__The problem__
Return the lines of the material below exactly, beginning with the line that has "This screenshot has height=942, width=1680." in it and finishing with the line that has "Program monitor panel" in it. Leave all pictures aside.

__Extracted records__
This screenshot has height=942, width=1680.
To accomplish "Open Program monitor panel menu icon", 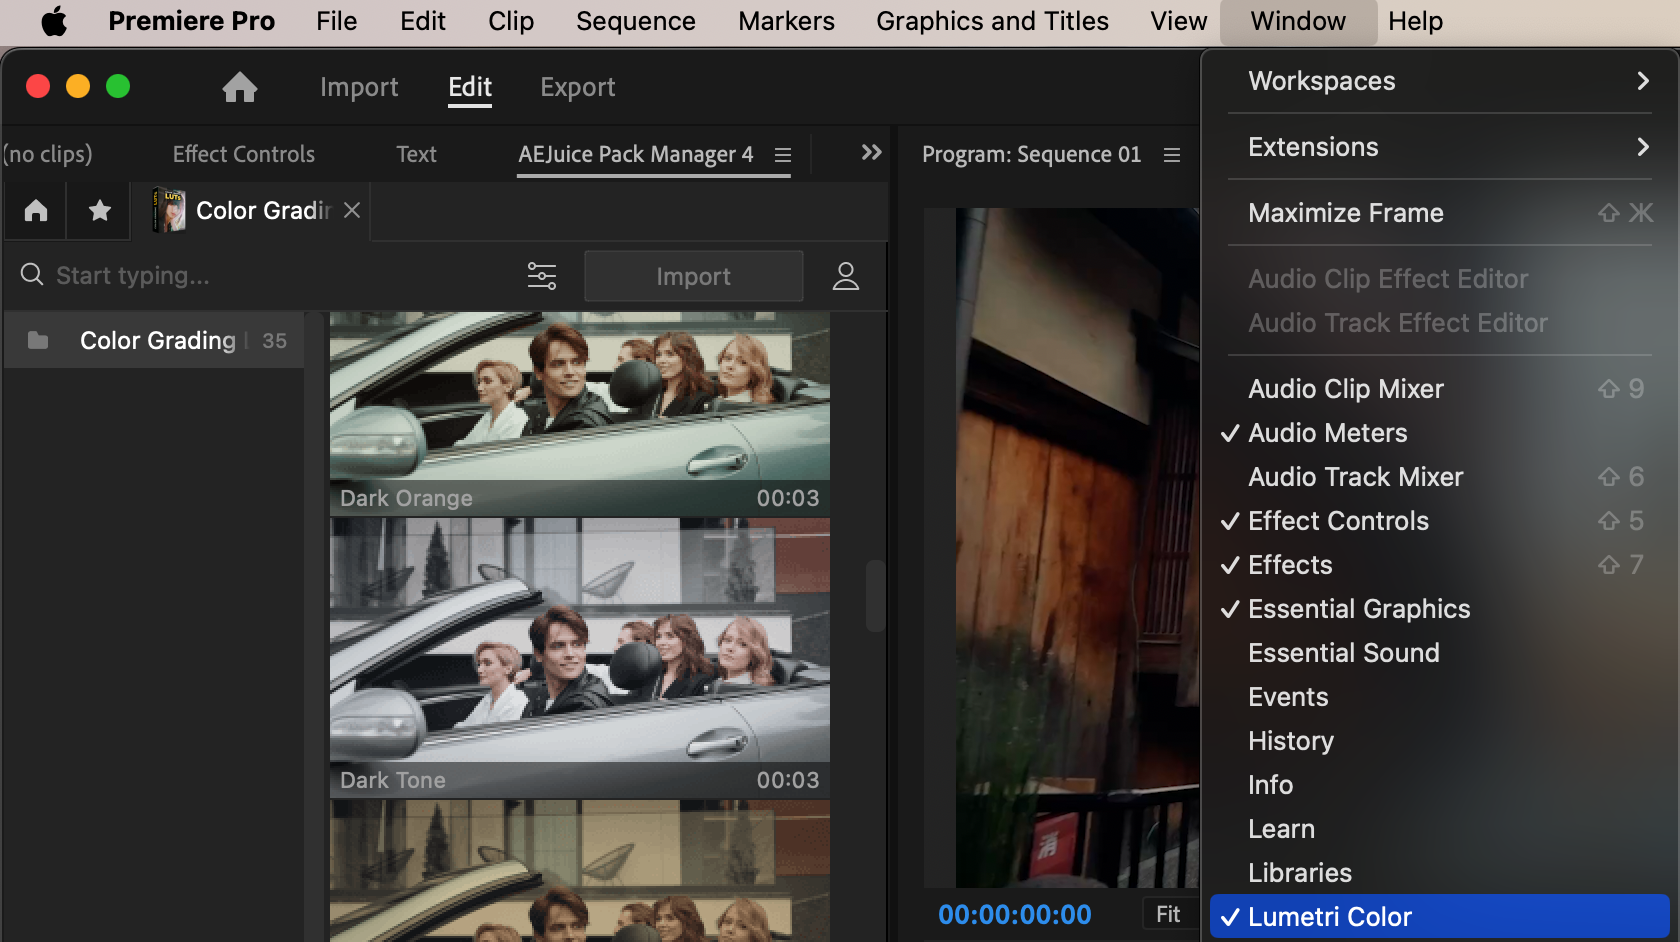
* * *
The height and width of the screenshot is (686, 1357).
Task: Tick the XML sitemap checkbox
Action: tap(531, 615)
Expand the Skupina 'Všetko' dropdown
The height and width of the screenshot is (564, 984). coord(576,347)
...
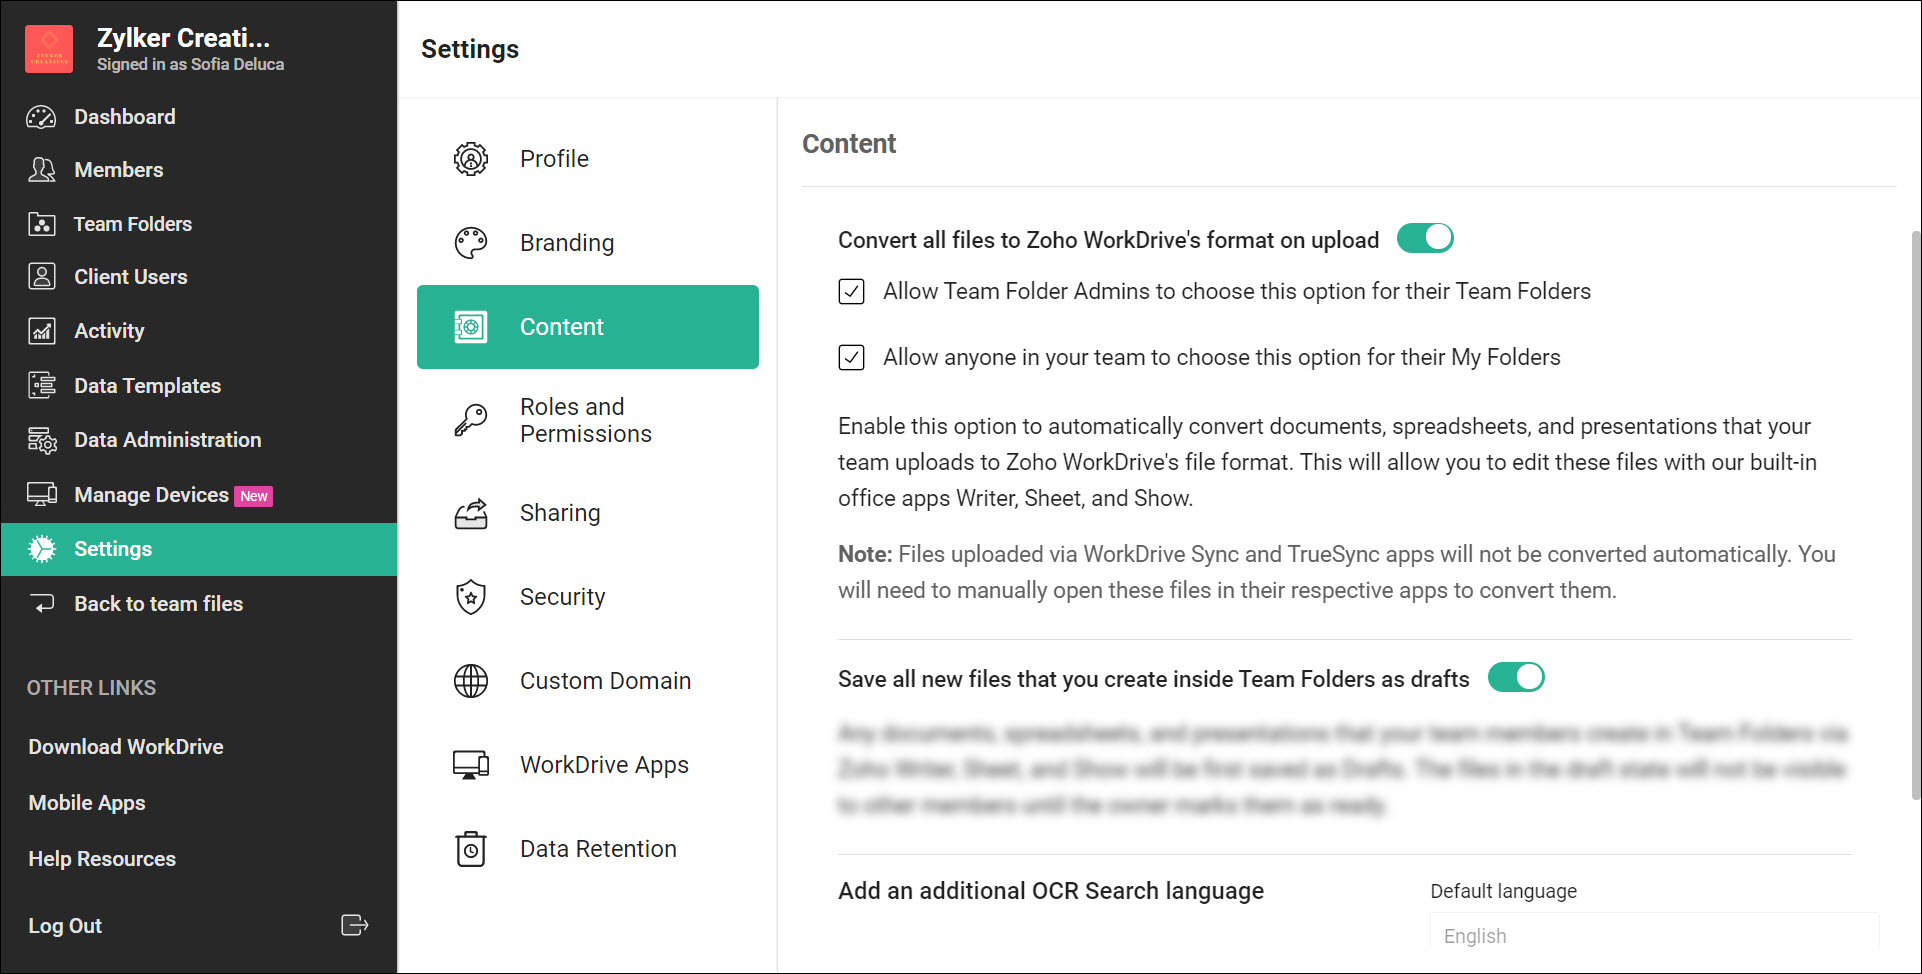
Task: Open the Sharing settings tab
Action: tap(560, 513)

__Exercise result__
This screenshot has height=942, width=1680.
To accomplish "Open Program monitor panel menu icon", 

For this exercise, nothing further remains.